Ja? Und wo bitte ist jetzt das Problem? Die Tötungsliste wurde als Unsinn entlarvt, der Oberstleutnant hat bei der Farce nicht mitgespielt, die „radikale Preppertruppe“ hatte Vorräte und Klopapier gebunkert, diejenigen unter ihnen, die Waffen hatten, besaßen diese als Sportschützen legal und konnten sie auch unangefochten behalten. Und warum darf ein Hauptfeldwebel keine Chatgruppe leiten? Und wer glaubt denn allen Ernstes, dass Spezialkräfte so bodenlos blöd wären, sich im Chat zu einem Umsturz mit Exekutionen zu verabreden? Und warum darf der Hauptfeldwebel keine Auskunftsperson für den MAD sein? Und „Uniter“ hat nichts von einem Killerkommando mitbekommen.

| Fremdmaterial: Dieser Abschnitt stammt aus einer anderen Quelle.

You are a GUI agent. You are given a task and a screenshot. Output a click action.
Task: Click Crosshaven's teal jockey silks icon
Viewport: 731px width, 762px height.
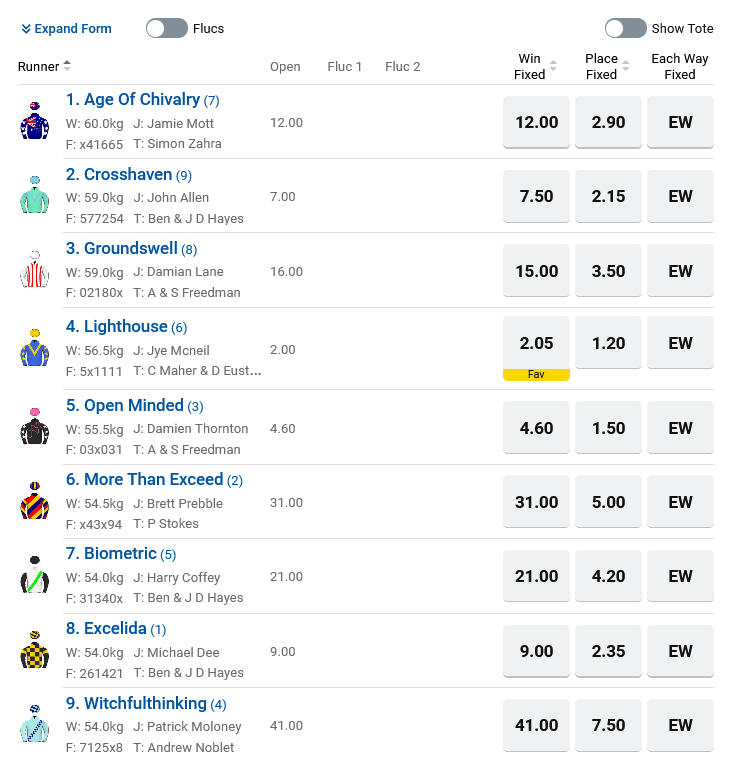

Was sollen wir aus der ganzen Schaumschlägerei eigentlich entnehmen? Das erweckt den unguten Eindruck, dass hier bewusst mit propagandistischen Mitteln ein Feindbild aufgebaut werden soll, das, wenn es sich erst einmal gefestigt hat, Verhaftungen Missliebiger und Kritiker vereinfacht und keinen Widerstand mehr hervorruft. Die Bevölkerung soll irre gemacht und eingeschüchtert werden. Darum geht‘s, so scheint es.